__What is expected__
In the entries below, recast everything from the line containing "Screen dimensions: 392x421" down to the line containing "Action: [951, 119]" as a numbered list, skipping any blank lines. Leave the pictures out of your answer.
** start Dataset content **
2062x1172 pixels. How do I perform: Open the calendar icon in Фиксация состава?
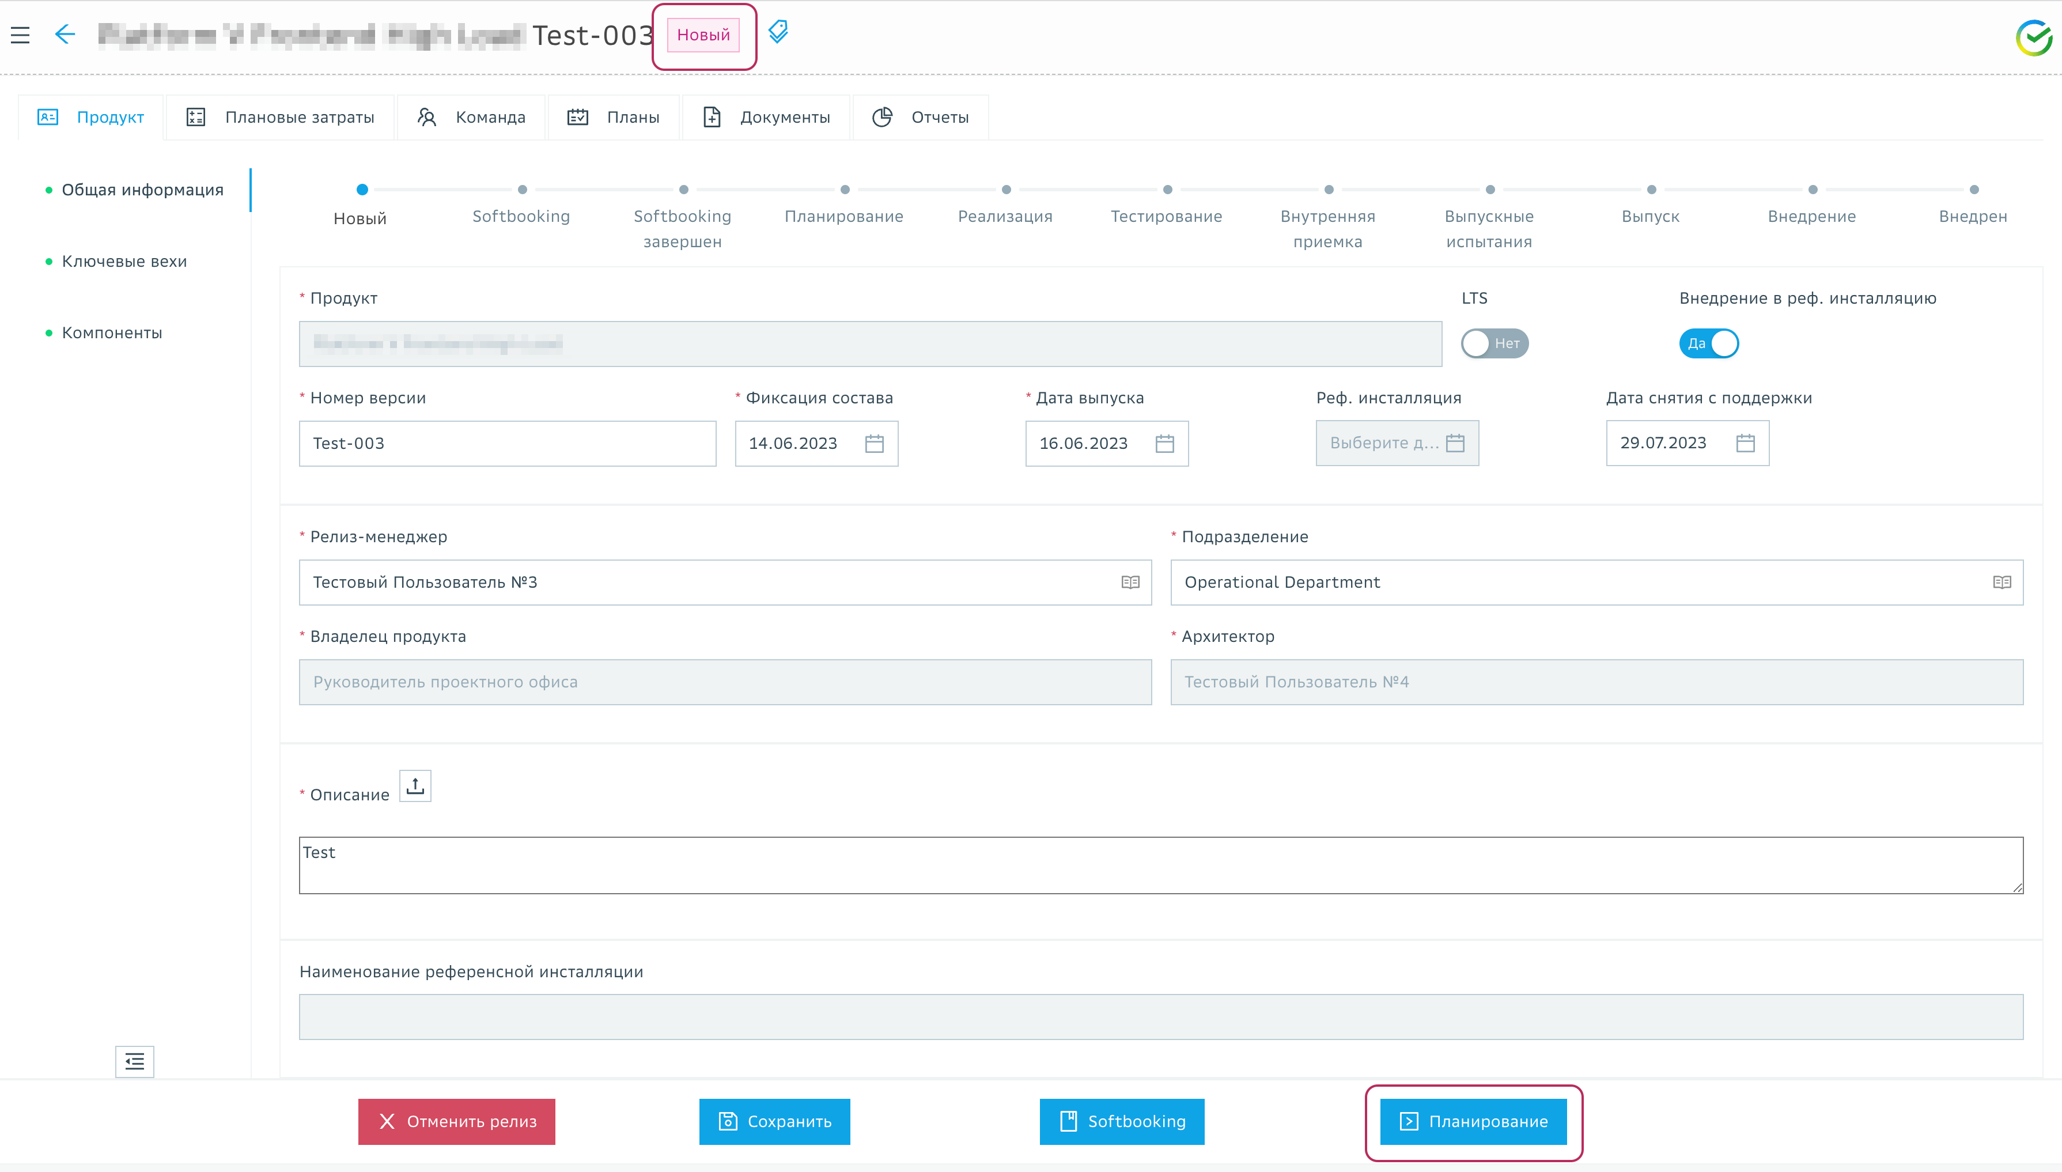[x=874, y=444]

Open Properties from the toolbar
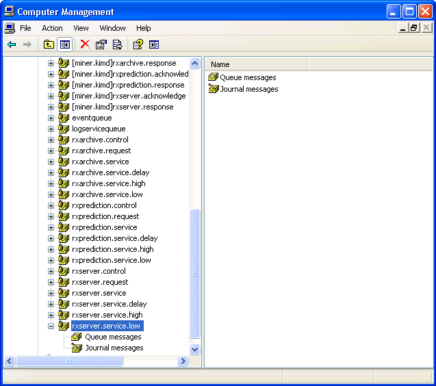coord(101,44)
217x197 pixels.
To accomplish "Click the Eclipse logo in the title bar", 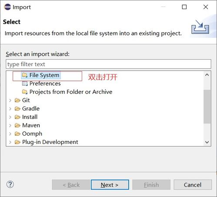I will point(7,7).
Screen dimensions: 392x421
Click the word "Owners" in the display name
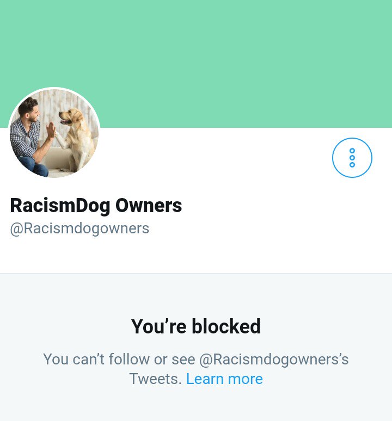tap(149, 206)
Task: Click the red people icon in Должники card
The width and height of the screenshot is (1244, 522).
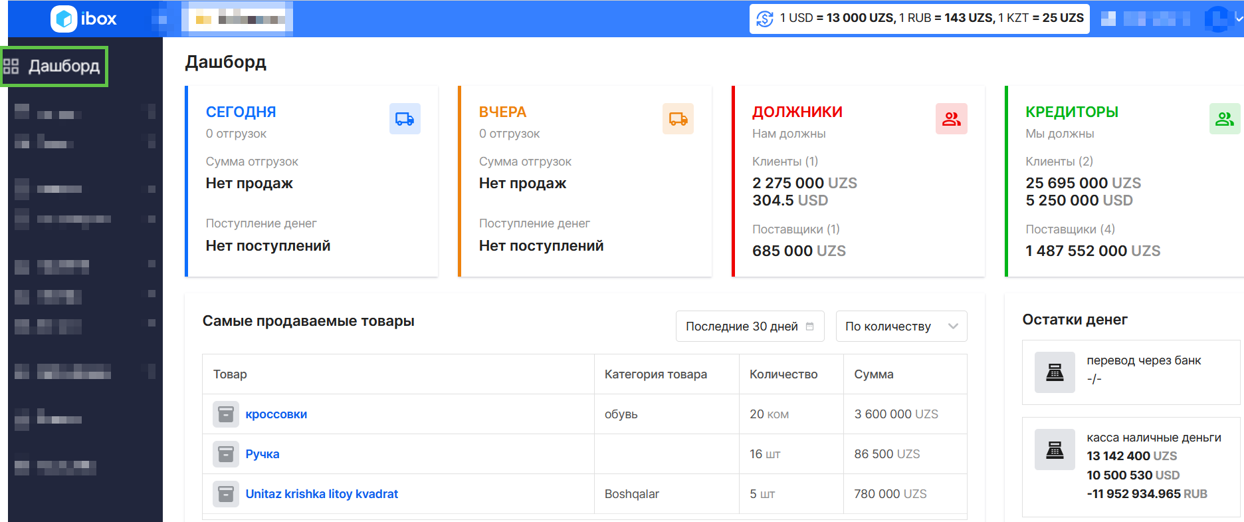Action: [951, 119]
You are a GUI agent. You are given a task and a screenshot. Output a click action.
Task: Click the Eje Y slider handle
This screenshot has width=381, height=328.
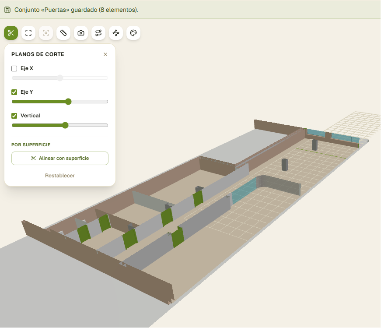(68, 102)
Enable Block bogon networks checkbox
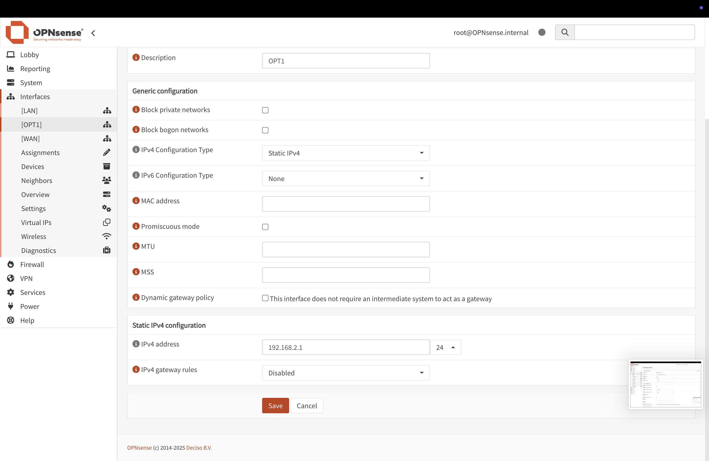This screenshot has height=461, width=709. (265, 130)
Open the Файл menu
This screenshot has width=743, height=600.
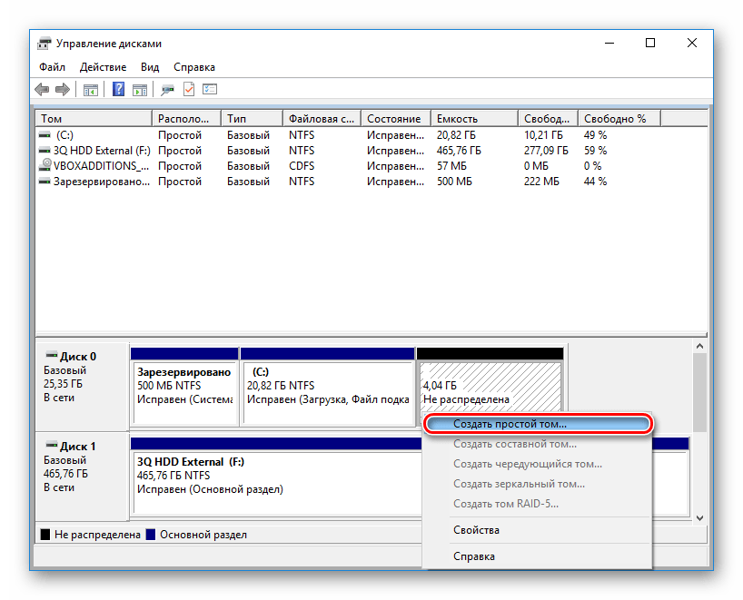pyautogui.click(x=52, y=67)
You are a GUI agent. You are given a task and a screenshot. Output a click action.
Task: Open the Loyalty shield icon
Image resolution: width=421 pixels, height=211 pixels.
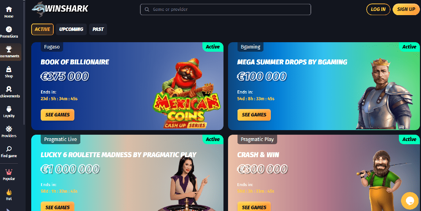pyautogui.click(x=9, y=109)
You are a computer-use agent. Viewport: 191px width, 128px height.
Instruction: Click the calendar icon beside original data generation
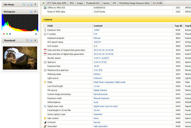coord(45,50)
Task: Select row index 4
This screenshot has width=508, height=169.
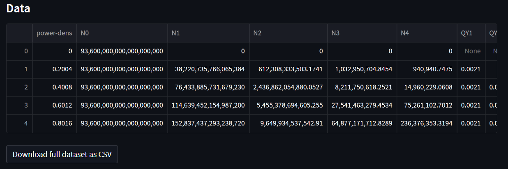Action: [20, 124]

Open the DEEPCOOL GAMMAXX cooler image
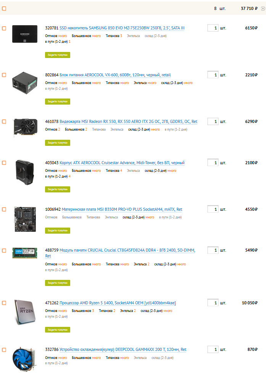(24, 359)
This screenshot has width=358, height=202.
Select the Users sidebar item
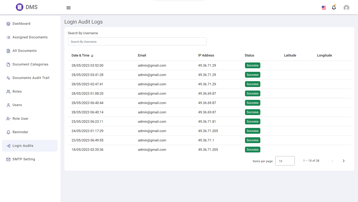17,105
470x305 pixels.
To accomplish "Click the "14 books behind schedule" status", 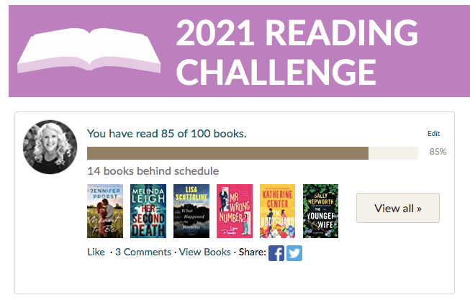I will [x=153, y=171].
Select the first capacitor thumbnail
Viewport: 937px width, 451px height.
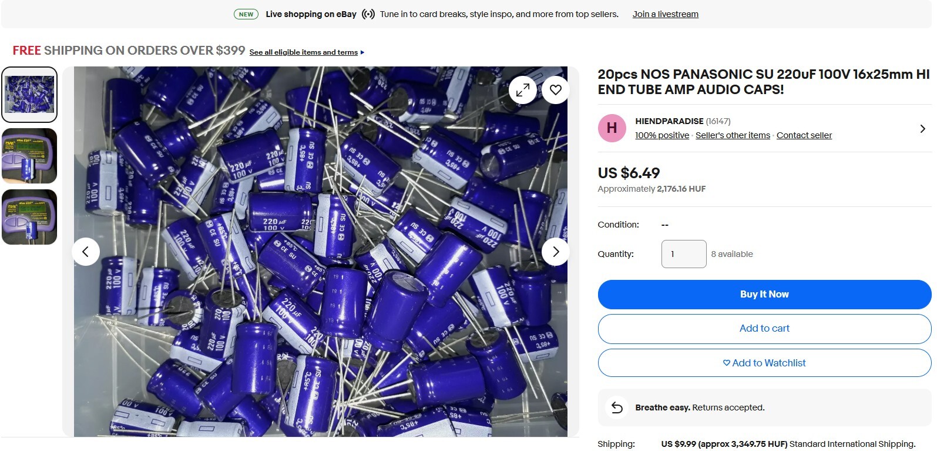pos(29,94)
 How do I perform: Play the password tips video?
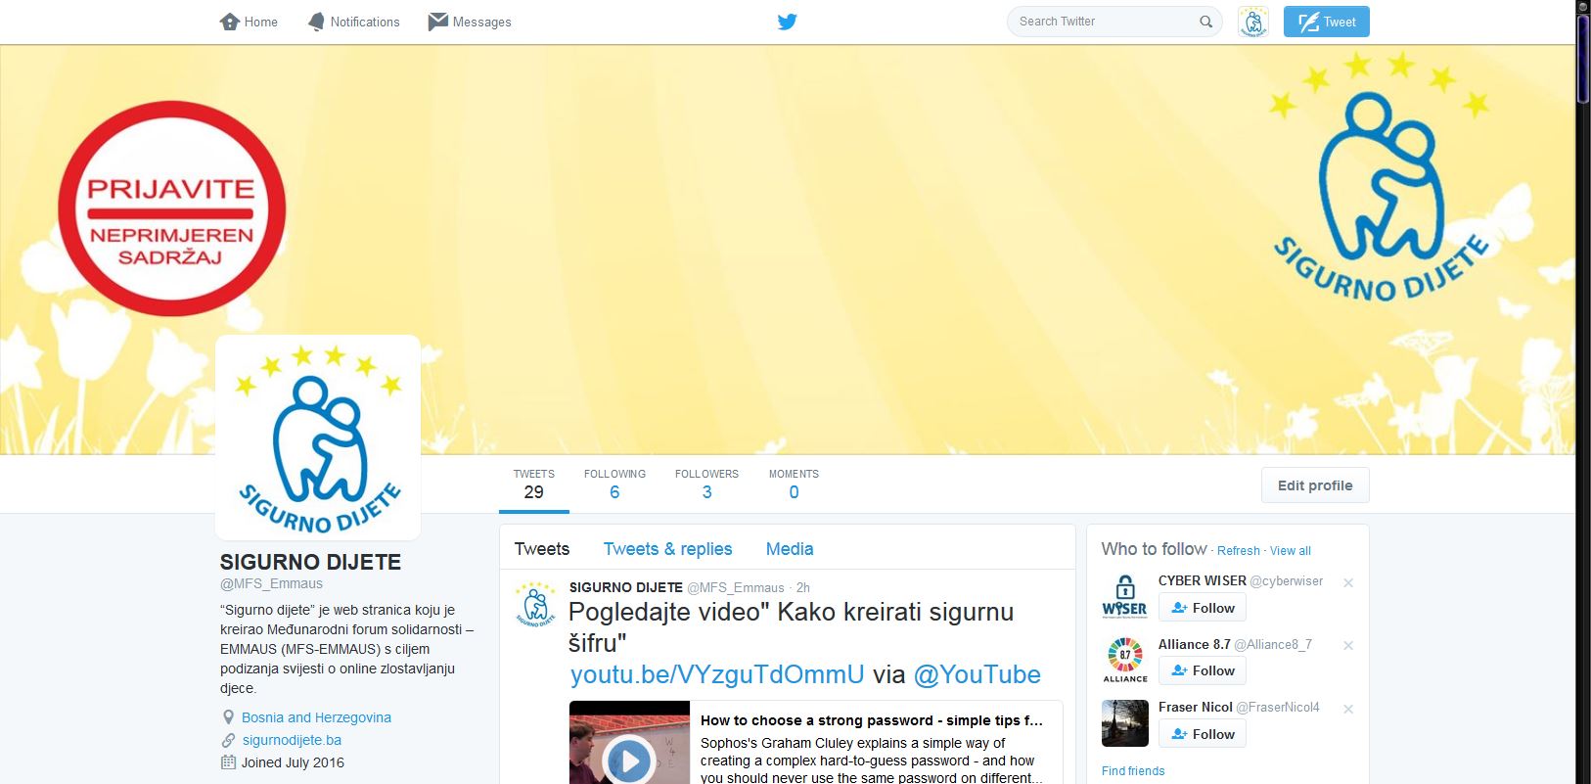click(628, 760)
** end Dataset content **
__Task answer__
1. Screen dimensions: 392x421
2. Click the word "Owners" in the display name
3. tap(149, 206)
4. Task: Click the red people icon in Должники card
5. The width and height of the screenshot is (1244, 522).
6. Action: [951, 119]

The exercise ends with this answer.